─── Available records ───

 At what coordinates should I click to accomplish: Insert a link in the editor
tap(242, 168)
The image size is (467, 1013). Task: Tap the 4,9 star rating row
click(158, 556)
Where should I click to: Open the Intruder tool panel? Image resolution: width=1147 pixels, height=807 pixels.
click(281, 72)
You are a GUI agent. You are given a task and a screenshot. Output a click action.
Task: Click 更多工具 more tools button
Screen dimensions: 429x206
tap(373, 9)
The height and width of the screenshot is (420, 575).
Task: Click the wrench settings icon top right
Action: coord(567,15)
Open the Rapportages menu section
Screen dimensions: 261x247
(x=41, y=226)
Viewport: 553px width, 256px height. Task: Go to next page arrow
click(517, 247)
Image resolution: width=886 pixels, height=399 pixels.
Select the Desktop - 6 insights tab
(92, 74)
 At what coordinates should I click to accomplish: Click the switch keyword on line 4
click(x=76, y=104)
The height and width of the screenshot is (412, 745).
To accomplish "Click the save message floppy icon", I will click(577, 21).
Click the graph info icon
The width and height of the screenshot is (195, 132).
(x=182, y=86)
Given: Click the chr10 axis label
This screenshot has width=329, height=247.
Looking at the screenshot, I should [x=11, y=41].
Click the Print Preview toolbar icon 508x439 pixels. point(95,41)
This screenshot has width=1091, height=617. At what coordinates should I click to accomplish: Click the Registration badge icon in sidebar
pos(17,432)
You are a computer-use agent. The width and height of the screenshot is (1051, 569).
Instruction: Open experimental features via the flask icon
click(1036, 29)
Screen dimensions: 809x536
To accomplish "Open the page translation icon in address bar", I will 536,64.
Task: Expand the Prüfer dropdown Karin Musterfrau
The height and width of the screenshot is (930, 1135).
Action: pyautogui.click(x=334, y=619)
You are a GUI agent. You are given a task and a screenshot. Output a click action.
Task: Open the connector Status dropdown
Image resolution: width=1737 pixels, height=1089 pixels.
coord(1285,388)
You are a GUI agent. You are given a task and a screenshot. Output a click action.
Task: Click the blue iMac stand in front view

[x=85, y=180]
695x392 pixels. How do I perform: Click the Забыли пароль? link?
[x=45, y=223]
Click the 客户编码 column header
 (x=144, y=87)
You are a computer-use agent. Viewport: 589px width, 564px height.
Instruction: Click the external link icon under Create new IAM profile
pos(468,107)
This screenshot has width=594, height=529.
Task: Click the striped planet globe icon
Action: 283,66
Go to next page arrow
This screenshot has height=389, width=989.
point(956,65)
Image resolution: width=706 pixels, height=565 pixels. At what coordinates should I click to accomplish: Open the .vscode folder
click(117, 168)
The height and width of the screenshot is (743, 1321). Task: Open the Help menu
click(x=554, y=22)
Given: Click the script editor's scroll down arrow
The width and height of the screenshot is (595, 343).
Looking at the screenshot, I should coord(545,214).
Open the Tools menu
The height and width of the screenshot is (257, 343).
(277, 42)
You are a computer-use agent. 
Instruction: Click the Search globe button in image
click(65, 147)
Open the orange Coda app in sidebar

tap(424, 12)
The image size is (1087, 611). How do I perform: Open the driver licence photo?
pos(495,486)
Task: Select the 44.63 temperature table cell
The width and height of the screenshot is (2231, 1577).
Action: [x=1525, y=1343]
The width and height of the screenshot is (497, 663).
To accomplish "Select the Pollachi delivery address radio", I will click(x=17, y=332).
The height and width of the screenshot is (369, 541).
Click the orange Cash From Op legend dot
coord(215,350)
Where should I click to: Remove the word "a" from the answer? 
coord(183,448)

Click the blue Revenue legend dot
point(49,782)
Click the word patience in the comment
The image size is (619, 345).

───

*Problem description*:
Reproduce all of the data above line for line, with every character unchanged.

*Written solution*:
 At what coordinates should I click to accomplish: Insert a link in the editor
tap(242, 168)
The image size is (467, 1013). Task: Tap the 4,9 star rating row
click(158, 556)
Where should I click to: Open the Intruder tool panel? Image resolution: width=1147 pixels, height=807 pixels.
click(281, 72)
You are a GUI agent. You are given a task and a screenshot. Output a click action.
Task: Click 更多工具 more tools button
Screen dimensions: 429x206
tap(373, 9)
The height and width of the screenshot is (420, 575).
Task: Click the wrench settings icon top right
Action: coord(567,15)
Open the Rapportages menu section
Screen dimensions: 261x247
(x=41, y=226)
Viewport: 553px width, 256px height. Task: Go to next page arrow
click(517, 247)
Image resolution: width=886 pixels, height=399 pixels.
Select the Desktop - 6 insights tab
(92, 74)
 At what coordinates should I click to accomplish: Click the switch keyword on line 4
click(x=76, y=104)
The height and width of the screenshot is (412, 745).
To accomplish "Click the save message floppy icon", I will click(577, 21).
Click the graph info icon
The width and height of the screenshot is (195, 132).
(x=182, y=86)
Given: Click the chr10 axis label
This screenshot has width=329, height=247.
Looking at the screenshot, I should [x=11, y=41].
Click the Print Preview toolbar icon 508x439 pixels. point(95,41)
This screenshot has width=1091, height=617. At what coordinates should I click to accomplish: Click the Registration badge icon in sidebar
pos(17,432)
You are a computer-use agent. The width and height of the screenshot is (1051, 569).
Instruction: Open experimental features via the flask icon
click(1036, 29)
Screen dimensions: 809x536
To accomplish "Open the page translation icon in address bar", I will 536,64.
Task: Expand the Prüfer dropdown Karin Musterfrau
The height and width of the screenshot is (930, 1135).
Action: pyautogui.click(x=334, y=619)
You are a GUI agent. You are given a task and a screenshot. Output a click action.
Task: Open the connector Status dropdown
Image resolution: width=1737 pixels, height=1089 pixels.
coord(1285,388)
You are a GUI agent. You are given a task and a screenshot. Output a click action.
Task: Click the blue iMac stand in front view

[x=85, y=180]
695x392 pixels. How do I perform: Click the Забыли пароль? link?
[x=45, y=223]
Click the 客户编码 column header
 (x=144, y=87)
You are a computer-use agent. Viewport: 589px width, 564px height.
Instruction: Click the external link icon under Create new IAM profile
pos(468,107)
This screenshot has width=594, height=529.
Task: Click the striped planet globe icon
Action: 283,66
Go to next page arrow
This screenshot has height=389, width=989.
point(956,65)
Image resolution: width=706 pixels, height=565 pixels. At what coordinates should I click to accomplish: Open the .vscode folder
click(117, 168)
The height and width of the screenshot is (743, 1321). Task: Open the Help menu
click(x=554, y=22)
Given: Click the script editor's scroll down arrow
The width and height of the screenshot is (595, 343).
Looking at the screenshot, I should coord(545,214).
Open the Tools menu
The height and width of the screenshot is (257, 343).
(277, 42)
You are a computer-use agent. 
Instruction: Click the Search globe button in image
click(65, 147)
Open the orange Coda app in sidebar

tap(424, 12)
The image size is (1087, 611). How do I perform: Open the driver licence photo?
pos(495,486)
Task: Select the 44.63 temperature table cell
The width and height of the screenshot is (2231, 1577).
Action: [x=1525, y=1343]
The width and height of the screenshot is (497, 663).
To accomplish "Select the Pollachi delivery address radio", I will click(x=17, y=332).
The height and width of the screenshot is (369, 541).
Click the orange Cash From Op legend dot
coord(215,350)
Where should I click to: Remove the word "a" from the answer? 
coord(183,448)

Click the blue Revenue legend dot
point(49,782)
Click the word patience in the comment
The image size is (619, 345).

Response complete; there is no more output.